- [EXERCISE DETAILS] Transcribe only part of the material below: the lines from the one containing "Select the Pre-shared key (PSK) radio button" through the one containing "Image resolution: width=1055", inclusive, exactly as written.

Start of EXERCISE MATERIALS

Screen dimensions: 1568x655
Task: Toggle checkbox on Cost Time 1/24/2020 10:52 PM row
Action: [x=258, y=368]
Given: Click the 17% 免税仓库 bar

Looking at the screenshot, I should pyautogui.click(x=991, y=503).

End of EXERCISE MATERIALS
Start of EXERCISE MATERIALS

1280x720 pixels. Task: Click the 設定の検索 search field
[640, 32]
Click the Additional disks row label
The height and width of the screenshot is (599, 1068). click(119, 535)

End of EXERCISE MATERIALS
Start of EXERCISE MATERIALS

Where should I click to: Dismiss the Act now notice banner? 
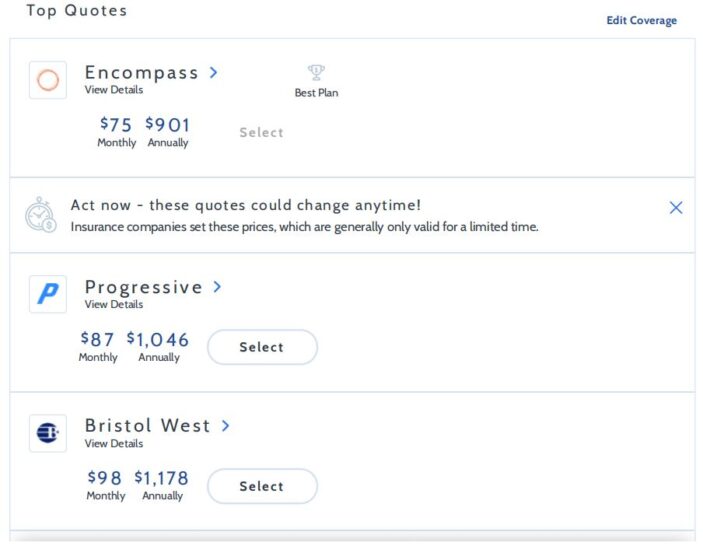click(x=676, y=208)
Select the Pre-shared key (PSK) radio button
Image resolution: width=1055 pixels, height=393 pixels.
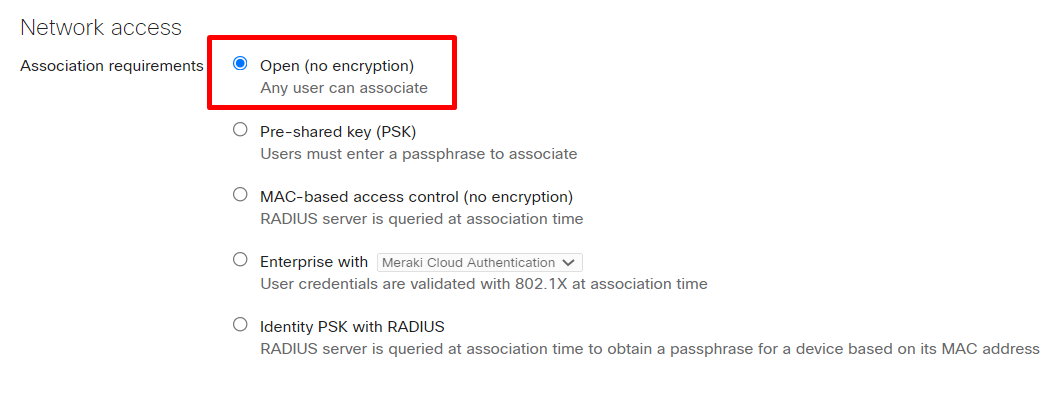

End of EXERCISE MATERIALS

- [ANSWER BOX]
Select the Pre-shared key (PSK) radio button
Image resolution: width=1055 pixels, height=393 pixels.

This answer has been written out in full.